You are viewing a plain text version of this content. The canonical link for it is here.
Posted to issues@spark.apache.org by "zhuo bao (JIRA)" <ji...@apache.org> on 2017/03/05 07:11:32 UTC
[jira] [Commented] (SPARK-13156) JDBC using multiple partitions
creates additional tasks but only executes on one
[ https://issues.apache.org/jira/browse/SPARK-13156?page=com.atlassian.jira.plugin.system.issuetabpanels:comment-tabpanel&focusedCommentId=15896100#comment-15896100 ]
zhuo bao commented on SPARK-13156:
----------------------------------
I had the same problem, but I found that it is the problem with
val upperBound = (numPartitions-1).toLong
Since upperBound should 'EXCLUSIVE'. So the value here should be numPartition.toLong. They will find all thread/partitions are populated with records.

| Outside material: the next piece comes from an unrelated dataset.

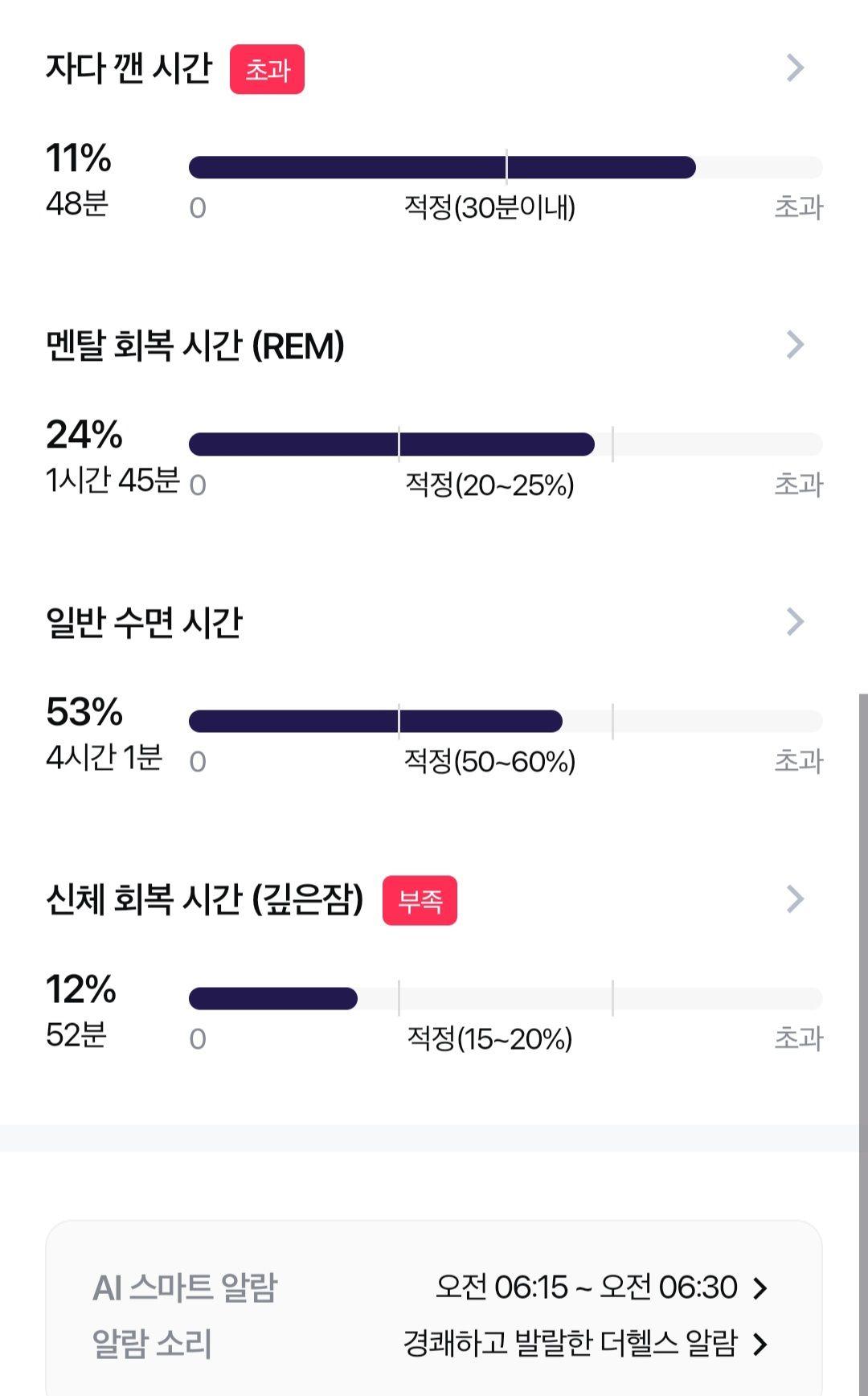This screenshot has height=1396, width=868.
Task: Click the 일반 수면 53% progress bar
Action: tap(506, 721)
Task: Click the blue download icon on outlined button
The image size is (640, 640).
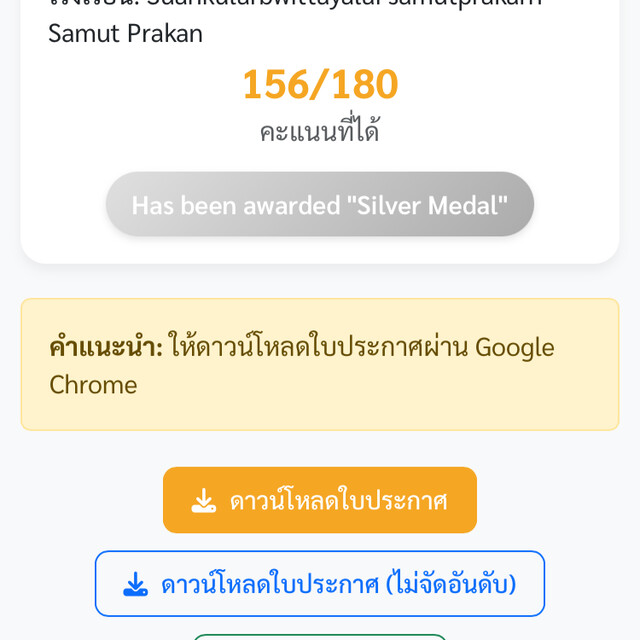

Attention, please verify your record number at the end.
> JDBC using multiple partitions creates additional tasks but only executes on one
> --------------------------------------------------------------------------------
>
> Key: SPARK-13156
> URL: https://issues.apache.org/jira/browse/SPARK-13156
> Project: Spark
> Issue Type: Bug
> Components: Input/Output
> Affects Versions: 1.5.0
> Environment: Hadoop 2.6.0-cdh5.4.0, Teradata, yarn-client
> Reporter: Charles Drotar
>
> I can successfully kick off a query through JDBC to Teradata, and when it runs it creates a task on each executor for every partition. The problem is that all of the tasks except for one complete within a couple seconds and the final task handles the entire dataset.
> Example Code:
> private val properties = new java.util.Properties()
> properties.setProperty("driver","com.teradata.jdbc.TeraDriver")
> properties.setProperty("username","foo")
> properties.setProperty("password","bar")
> val url = "jdbc:teradata://oneview/, TMODE=TERA,TYPE=FASTEXPORT,SESSIONS=10"
> val numPartitions = 5
> val dbTableTemp = "( SELECT id MOD $numPartitions%d AS modulo, id FROM db.table) AS TEMP_TABLE"
> val partitionColumn = "modulo"
> val lowerBound = 0.toLong
> val upperBound = (numPartitions-1).toLong
> val df = sqlContext.read.jdbc(url,dbTableTemp,partitionColumn,lowerBound,upperBound,numPartitions,properties)
> df.write.parquet("/output/path/for/df/")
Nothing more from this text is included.